Werden nur die reinen Geräte verkauft, muss man alles das vom ursprünglichen Preis abziehen. Man darf sich nicht der Illusion hingeben, dass ehemals 6.000 Euro teure Hörgeräte nun für 4.000 Euro als Schnäppchen händeringend gesucht werden. Selbst wenn man die Geräte irgendwo privat verkaufen kann, darf man nicht mehr als wenige hundert Euro (wenn überhaupt) dafür erwarten.
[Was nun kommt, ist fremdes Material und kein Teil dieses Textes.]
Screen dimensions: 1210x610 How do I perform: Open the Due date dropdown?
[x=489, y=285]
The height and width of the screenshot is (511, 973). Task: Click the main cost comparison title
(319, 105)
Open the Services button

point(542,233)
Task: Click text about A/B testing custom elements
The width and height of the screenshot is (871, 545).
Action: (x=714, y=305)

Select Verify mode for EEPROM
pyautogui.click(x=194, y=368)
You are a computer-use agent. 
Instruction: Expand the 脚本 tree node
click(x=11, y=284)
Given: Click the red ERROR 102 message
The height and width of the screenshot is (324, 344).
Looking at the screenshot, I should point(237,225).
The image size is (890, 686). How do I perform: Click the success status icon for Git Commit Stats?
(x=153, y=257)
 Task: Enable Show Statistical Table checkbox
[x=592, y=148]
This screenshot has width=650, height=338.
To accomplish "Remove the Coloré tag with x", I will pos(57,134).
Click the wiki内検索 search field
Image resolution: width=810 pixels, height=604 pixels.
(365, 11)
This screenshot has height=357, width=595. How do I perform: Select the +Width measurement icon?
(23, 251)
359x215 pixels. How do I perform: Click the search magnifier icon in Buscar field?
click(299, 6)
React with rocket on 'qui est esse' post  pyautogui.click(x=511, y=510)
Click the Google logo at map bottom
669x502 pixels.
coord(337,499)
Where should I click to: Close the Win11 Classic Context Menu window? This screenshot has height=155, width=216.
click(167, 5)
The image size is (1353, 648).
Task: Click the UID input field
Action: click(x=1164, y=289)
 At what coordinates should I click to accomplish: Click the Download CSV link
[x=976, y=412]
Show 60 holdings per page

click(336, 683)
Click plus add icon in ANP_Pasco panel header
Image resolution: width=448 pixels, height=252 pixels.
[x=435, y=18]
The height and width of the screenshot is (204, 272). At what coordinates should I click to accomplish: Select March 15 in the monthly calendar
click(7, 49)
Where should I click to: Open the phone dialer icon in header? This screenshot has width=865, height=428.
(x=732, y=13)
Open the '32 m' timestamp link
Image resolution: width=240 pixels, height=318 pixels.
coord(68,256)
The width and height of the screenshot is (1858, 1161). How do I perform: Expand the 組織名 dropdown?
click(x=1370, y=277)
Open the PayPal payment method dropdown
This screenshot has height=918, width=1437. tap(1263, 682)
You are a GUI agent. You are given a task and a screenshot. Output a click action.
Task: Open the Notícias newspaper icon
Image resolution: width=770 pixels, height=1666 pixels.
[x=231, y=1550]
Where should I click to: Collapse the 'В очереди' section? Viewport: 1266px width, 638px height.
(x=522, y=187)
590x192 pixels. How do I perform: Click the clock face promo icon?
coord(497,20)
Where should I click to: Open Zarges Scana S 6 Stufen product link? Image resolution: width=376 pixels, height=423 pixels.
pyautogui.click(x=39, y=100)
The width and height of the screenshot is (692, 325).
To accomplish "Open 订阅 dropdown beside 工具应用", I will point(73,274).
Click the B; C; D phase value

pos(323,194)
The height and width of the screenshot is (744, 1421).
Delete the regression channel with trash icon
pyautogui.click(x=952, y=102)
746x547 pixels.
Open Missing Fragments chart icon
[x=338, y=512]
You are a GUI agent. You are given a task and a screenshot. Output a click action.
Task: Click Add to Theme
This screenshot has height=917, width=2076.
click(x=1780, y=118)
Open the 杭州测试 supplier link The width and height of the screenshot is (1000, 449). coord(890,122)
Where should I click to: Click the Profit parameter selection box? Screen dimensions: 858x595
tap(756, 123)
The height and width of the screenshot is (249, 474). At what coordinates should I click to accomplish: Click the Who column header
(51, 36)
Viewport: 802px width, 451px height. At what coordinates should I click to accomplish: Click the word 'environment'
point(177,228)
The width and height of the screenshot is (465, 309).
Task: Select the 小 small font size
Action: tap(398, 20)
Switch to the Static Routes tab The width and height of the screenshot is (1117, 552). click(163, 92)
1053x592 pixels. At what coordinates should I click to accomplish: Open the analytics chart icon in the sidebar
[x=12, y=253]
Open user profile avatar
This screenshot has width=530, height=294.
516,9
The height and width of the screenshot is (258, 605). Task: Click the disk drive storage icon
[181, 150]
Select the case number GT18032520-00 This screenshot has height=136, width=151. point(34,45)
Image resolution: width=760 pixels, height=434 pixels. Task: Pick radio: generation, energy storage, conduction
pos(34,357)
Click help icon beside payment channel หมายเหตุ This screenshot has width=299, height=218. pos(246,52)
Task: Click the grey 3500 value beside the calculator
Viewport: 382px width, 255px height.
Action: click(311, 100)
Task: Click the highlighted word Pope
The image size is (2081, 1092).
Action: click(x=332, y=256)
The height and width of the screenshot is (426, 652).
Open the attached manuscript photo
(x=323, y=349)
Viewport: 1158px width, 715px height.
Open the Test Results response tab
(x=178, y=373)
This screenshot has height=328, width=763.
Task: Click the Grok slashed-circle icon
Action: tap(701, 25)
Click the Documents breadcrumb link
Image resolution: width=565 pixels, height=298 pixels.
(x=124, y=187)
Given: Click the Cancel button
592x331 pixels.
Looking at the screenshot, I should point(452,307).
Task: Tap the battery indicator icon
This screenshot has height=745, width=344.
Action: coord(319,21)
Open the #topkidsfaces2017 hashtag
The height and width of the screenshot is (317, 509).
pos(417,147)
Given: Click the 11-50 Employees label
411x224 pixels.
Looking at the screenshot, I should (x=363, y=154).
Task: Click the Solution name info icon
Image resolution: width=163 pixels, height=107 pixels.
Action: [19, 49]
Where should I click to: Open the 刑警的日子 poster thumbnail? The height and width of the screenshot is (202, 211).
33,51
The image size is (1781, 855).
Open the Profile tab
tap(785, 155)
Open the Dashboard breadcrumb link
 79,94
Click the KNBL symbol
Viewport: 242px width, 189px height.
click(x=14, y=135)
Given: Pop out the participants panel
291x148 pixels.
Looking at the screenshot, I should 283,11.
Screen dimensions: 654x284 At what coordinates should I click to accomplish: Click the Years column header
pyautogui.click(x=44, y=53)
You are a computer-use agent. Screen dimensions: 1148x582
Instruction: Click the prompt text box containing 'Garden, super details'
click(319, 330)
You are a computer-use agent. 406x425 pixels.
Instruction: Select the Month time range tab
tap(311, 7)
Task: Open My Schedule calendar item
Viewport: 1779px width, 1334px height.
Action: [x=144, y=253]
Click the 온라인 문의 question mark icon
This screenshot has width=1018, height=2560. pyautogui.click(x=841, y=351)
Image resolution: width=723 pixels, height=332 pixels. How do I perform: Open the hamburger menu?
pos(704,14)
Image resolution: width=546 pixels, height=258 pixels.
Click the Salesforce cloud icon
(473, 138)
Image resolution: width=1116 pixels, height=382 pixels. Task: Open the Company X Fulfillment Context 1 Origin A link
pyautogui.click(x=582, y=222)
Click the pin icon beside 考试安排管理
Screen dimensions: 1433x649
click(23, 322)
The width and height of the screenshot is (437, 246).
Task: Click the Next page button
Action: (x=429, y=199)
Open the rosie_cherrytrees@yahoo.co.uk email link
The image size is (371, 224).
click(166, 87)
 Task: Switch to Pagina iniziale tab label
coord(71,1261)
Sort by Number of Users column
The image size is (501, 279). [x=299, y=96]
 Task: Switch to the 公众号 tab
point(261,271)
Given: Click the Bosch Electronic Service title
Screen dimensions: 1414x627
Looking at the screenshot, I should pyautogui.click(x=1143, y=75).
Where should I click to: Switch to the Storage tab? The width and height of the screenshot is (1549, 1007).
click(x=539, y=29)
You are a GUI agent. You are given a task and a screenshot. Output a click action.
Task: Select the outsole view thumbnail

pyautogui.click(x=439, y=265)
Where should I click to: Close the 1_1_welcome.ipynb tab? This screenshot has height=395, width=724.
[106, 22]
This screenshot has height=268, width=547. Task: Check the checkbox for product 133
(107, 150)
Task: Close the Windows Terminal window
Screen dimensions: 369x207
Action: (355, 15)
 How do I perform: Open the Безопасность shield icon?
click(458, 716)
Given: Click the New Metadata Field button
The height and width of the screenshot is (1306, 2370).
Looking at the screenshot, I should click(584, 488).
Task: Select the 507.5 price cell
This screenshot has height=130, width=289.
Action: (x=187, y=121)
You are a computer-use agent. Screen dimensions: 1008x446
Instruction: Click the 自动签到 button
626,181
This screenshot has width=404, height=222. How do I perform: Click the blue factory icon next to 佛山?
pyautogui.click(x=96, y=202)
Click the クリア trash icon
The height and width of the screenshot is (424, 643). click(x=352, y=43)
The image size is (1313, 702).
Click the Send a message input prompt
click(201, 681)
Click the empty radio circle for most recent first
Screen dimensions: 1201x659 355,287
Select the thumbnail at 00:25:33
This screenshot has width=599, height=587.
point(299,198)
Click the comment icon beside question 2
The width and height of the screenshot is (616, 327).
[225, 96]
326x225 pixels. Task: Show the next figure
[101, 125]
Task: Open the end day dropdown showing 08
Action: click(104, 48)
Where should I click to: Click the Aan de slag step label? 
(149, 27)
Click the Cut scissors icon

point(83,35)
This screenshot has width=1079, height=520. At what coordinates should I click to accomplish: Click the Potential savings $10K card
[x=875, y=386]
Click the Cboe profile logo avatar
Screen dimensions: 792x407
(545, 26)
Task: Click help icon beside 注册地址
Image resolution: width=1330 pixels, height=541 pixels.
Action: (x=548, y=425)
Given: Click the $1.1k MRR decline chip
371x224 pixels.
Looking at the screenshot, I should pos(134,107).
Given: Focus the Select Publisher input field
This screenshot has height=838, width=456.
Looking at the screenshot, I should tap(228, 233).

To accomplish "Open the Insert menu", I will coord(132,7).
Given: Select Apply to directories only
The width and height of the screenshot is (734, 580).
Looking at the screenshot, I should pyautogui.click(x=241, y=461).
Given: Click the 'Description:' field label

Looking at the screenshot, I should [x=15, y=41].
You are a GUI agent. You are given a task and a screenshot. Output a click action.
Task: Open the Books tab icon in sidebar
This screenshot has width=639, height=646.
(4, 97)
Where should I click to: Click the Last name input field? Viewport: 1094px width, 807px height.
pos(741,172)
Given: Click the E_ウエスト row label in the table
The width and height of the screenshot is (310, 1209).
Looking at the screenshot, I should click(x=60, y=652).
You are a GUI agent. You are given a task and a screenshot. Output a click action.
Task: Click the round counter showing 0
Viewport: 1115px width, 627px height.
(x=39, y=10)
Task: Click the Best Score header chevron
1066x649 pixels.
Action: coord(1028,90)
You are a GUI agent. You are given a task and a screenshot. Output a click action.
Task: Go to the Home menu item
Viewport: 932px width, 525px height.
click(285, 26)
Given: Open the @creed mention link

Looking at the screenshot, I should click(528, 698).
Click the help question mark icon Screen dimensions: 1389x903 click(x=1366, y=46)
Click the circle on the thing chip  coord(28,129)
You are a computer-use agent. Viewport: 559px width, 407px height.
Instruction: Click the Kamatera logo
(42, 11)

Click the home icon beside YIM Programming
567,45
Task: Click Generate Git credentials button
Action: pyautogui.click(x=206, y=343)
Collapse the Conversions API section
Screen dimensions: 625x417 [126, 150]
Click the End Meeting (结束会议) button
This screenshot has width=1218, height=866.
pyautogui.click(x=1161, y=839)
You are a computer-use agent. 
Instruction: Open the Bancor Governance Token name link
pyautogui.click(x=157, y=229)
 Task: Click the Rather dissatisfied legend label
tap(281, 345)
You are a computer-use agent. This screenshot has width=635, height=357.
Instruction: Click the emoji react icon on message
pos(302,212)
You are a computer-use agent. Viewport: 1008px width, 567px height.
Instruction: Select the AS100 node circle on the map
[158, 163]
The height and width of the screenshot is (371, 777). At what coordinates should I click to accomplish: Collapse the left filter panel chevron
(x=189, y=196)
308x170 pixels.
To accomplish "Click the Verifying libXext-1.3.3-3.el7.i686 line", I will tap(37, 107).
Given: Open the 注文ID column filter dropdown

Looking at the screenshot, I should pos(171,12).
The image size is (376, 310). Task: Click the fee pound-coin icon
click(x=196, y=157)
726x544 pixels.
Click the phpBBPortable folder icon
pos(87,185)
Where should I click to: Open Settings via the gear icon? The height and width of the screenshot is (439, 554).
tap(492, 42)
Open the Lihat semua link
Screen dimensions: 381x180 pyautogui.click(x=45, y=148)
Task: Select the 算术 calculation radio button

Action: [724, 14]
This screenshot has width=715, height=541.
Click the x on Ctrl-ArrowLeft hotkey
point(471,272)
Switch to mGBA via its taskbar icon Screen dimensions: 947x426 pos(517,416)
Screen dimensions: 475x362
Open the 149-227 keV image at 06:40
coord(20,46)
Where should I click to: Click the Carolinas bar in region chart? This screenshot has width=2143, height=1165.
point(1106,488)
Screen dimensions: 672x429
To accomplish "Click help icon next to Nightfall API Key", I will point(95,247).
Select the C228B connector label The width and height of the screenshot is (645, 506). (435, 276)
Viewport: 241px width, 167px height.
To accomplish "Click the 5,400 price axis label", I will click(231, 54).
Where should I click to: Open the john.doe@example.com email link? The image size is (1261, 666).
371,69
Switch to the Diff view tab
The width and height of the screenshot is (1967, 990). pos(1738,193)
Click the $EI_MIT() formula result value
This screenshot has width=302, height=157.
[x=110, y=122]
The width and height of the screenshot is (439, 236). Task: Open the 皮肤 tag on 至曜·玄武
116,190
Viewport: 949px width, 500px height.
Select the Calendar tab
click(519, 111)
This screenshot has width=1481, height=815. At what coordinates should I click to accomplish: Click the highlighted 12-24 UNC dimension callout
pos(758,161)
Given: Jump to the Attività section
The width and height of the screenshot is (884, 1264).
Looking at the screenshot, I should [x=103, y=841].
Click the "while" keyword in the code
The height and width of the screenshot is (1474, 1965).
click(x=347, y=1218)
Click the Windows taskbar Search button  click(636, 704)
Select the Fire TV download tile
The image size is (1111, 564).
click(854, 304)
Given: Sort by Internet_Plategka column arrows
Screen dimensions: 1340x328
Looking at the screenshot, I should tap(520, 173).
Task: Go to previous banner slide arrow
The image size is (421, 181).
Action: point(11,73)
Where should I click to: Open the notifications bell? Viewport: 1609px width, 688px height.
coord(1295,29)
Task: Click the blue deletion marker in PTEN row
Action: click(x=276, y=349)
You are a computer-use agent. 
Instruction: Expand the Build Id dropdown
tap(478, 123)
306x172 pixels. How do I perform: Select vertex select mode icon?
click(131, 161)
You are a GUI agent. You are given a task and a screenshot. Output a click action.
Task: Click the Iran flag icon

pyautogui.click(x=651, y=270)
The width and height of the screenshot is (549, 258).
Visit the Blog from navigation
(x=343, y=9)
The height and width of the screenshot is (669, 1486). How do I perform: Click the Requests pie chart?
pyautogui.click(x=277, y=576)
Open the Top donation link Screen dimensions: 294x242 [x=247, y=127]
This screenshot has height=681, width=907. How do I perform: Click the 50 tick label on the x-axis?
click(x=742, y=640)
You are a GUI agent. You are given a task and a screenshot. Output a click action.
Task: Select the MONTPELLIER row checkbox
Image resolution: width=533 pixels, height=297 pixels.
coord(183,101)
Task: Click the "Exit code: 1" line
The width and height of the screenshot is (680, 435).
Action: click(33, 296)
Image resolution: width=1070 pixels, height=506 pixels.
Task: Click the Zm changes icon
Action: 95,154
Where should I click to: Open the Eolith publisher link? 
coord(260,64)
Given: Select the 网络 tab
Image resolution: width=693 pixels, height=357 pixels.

Und da ein Teil der Kosten für die Hörakustiker und deren Geschäfte und Werkstätten mit in den Hörgerätepreisen stecken, wird kaum ein Akustiker bereit sein, fremde -nicht bei ihm neu gekaufte- Hörgeräte einzustellen. Wenn er das tut, dann wird er sich das bezahlen lassen.

Sie sehen, es ist besser sich von allzu hochfliegenden Erwartungen zu verabschieden. Da jeder Schwerhörige in Deutschland von seiner Krankenkasse auch Nulltarif-Hörgeräte bekommen kann, ist es wenig sinnvoll, sich irgendwo gebrauchte Hörgeräte unbekannter Herkunft zu besorgen.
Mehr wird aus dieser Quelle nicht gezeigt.